Copy out the passage below on measuring poverty across countries, word for word and in full.

Source ::
_ _ _

Not available microdata: For six of the 131 countries covered the World Bank relied (in October 2015) on grouped data. According to Ferreira et al (2015) this is because the World Bank was not authorized to share the microdata publicly and it could only rely on the grouped data that refers to quintile or decile shares.
Urban bias: The urban bias in pricing referring to the worry that in price comparisons more expensive goods in urban markets are measured and the often lower prices in rural areas are neglected.
# Comparing poverty between countries and over time
The entry on GDP data explains how adjustments are made for price changes over time (inflation) and between countries (PPP adjustments). For poverty measurements, the revision of PPPs have substantial consequences for the regional distribution but not for the trend over time as Deaton (2010)16 explains:
“The revision from 1985 to 1993 had relatively little effect on the global count but made sub-Saharan Africa appear to be much poorer, and Latin America appear to be much less poor. Indeed, it is the 1993 revision that “established” sub-Saharan Africa as the region with the highest headcount ratio, a fact that has dominated subsequent discussions of world poverty; prior to revision, the measured prevalence of poverty in South Asia was substantially higher than in sub-Saharan Africa. At the time of that revision, I commented that “changes of this size risk swamping real changes, and it seems impossible to make statements about changes in world poverty when the ground underneath one’s feet is changing in this way,” Deaton (2001). The 2005 revision shifts the ground even more. The global count for 1993 jumps by almost half a billion people, the headcount ratio for East Asia doubles, there are substantial increases in Africa and South Asia, and a large reduction in Latin America. The Table shows these numbers for 1993, for which there are estimates using three sets of PPPs, […]. Let me emphasize that the general trends […] reappear whichever PPPs and poverty lines are used. The shifting of the ground refers only to the level of global poverty, and to its regional distribution.”

_ _ _

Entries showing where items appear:
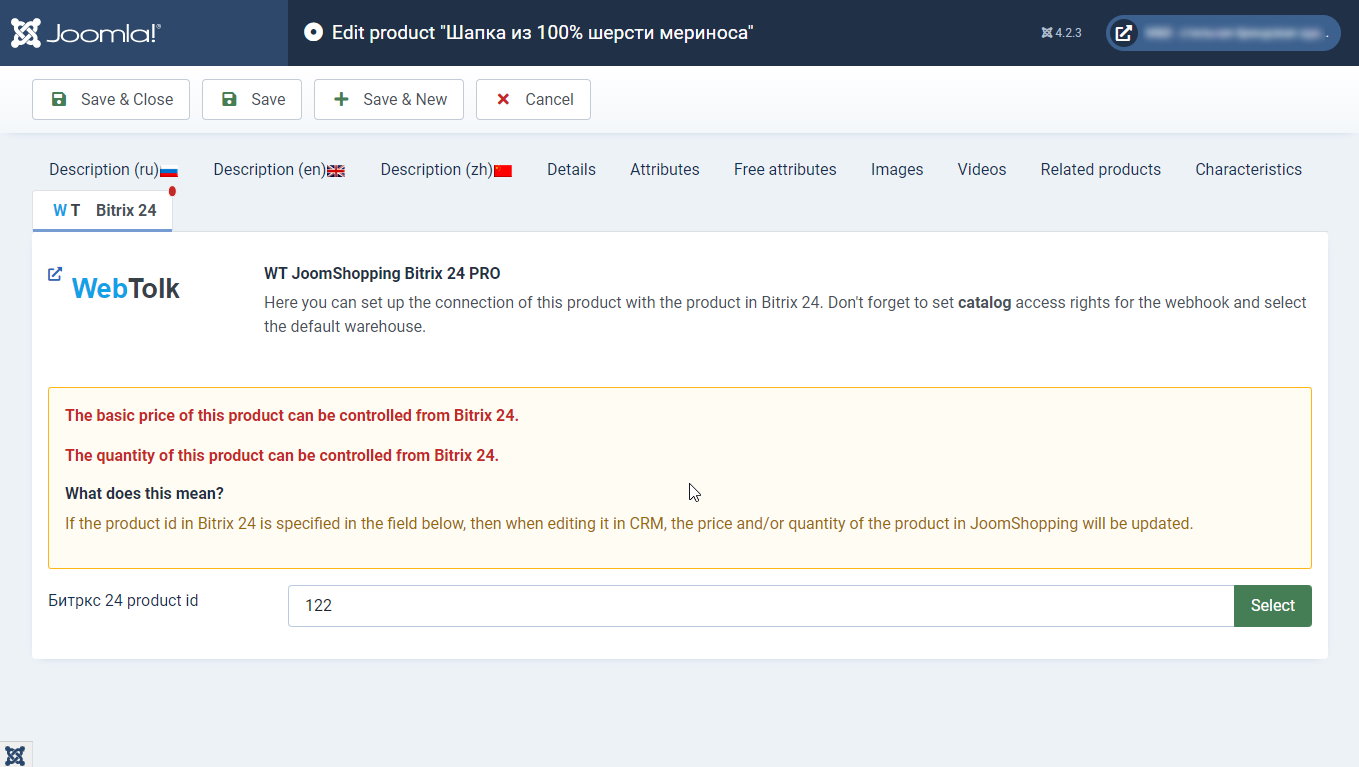The width and height of the screenshot is (1359, 767).
Task: Open the Description (ru) tab
Action: pyautogui.click(x=113, y=170)
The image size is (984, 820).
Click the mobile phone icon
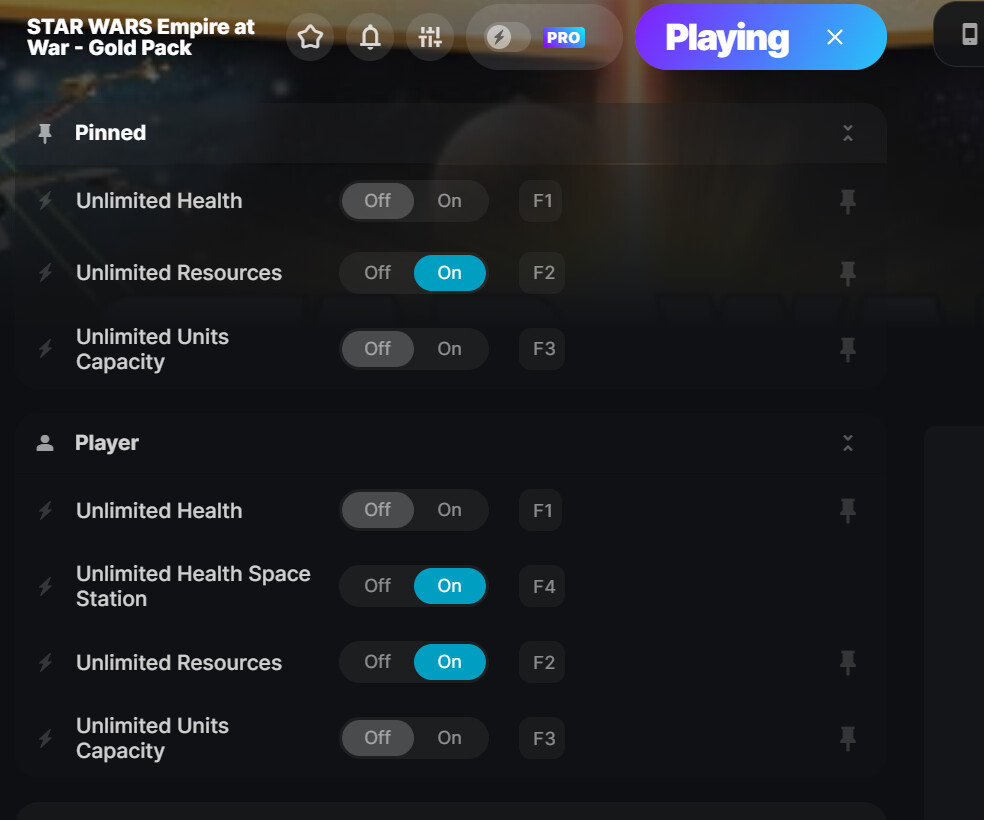click(970, 35)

_ _ _

Exercise result ::
Not available microdata: For six of the 131 countries covered the World Bank relied (in October 2015) on grouped data. According to Ferreira et al (2015) this is because the World Bank was not authorized to share the microdata publicly and it could only rely on the grouped data that refers to quintile or decile shares.
Urban bias: The urban bias in pricing referring to the worry that in price comparisons more expensive goods in urban markets are measured and the often lower prices in rural areas are neglected.
# Comparing poverty between countries and over time
The entry on GDP data explains how adjustments are made for price changes over time (inflation) and between countries (PPP adjustments). For poverty measurements, the revision of PPPs have substantial consequences for the regional distribution but not for the trend over time as Deaton (2010)16 explains:
“The revision from 1985 to 1993 had relatively little effect on the global count but made sub-Saharan Africa appear to be much poorer, and Latin America appear to be much less poor. Indeed, it is the 1993 revision that “established” sub-Saharan Africa as the region with the highest headcount ratio, a fact that has dominated subsequent discussions of world poverty; prior to revision, the measured prevalence of poverty in South Asia was substantially higher than in sub-Saharan Africa. At the time of that revision, I commented that “changes of this size risk swamping real changes, and it seems impossible to make statements about changes in world poverty when the ground underneath one’s feet is changing in this way,” Deaton (2001). The 2005 revision shifts the ground even more. The global count for 1993 jumps by almost half a billion people, the headcount ratio for East Asia doubles, there are substantial increases in Africa and South Asia, and a large reduction in Latin America. The Table shows these numbers for 1993, for which there are estimates using three sets of PPPs, […]. Let me emphasize that the general trends […] reappear whichever PPPs and poverty lines are used. The shifting of the ground refers only to the level of global poverty, and to its regional distribution.”